## Passage for review
3, Mechanical Engineering, Korea Advanced Institute of Science and Technology, Yuseonggu, Daejeon, Korea (the Republic of)
2, Chemical and Biomolecular Engineering, University of Illinois at Urbana-Champaign, Urbana, Illinois, United States
Collagen is at once a main structural material and the most abundant protein in vertebrates. Collagen hydrogel reflects mechanical behavior of human tissues and is the most commonly used scaffold material and extracellular matrix in tissue engineering. As a structural material, it bears and loads stress and affects cell behavior depending on mechano-sensitivity of each cell type. Thus, providing prediction of cell response and mechanical reliability of collagen hydrogel presents significant challenge, so it is essential to understand mechanical properties of aforementioned material. However, soft collagen hydrogels were only tested shear, compressive and rheological properties because they have instability by gravitational forces and dehydrating issues at existing tensile testing methods. In addition, polymer network structure of collagen hydrogel varies under applied stress with showing non-linear stress-strain relationship and mechanism for the non-linearity was not proven yet. To predict hydrogels’ mechanical behavior completely, previously unavailable tensile data is required, and an alternative methodology is necessary to collect tensile properties of collagen hydrogel. In this study, we aim at investigating the mechanical behavior of collagen hydrogels under quasi-static tensile stress by suggesting a solution for tensile testing of soft collagen hydrogel and providing its mechanical response to tensile stress. Tensile testing on water surface imparts hydrating and free-standing environment to collagen hydrogels. Moreover, microstructure analysis of collagen hydrogels using SEM, and nano-scale 3D X-ray tomography demonstrates the mechanism of shown tensile properties. As the fiber diameter increases and the crosslink density decreases with decreasing gelation temperature, the tensile modulus due to the network structure change increases. In addition, the higher the collagen concentration, the more the crosslink density and the elastic modulus increase. After the first regime of mechanical behavior, the entropic deformation of the collagen network is completed and the enthalpic deformation of the network begins. These results illustrate that collagen hydrogels respond in complex manners to tensile stress, either as network or as fiber, which shows non-linear stress-strain relationship. Furthermore, we propose a new approach for tensile testing method for soft and hydrated materials that can be applied for bioengineering field.

## Exercise data
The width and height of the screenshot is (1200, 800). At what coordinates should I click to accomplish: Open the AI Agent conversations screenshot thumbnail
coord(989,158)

## Your instructions
Please list the properties that, according to the collagen hydrogel abstract above, soft collagen hydrogels had previously been tested for.

## Exercise answer
Shear, compressive and rheological properties.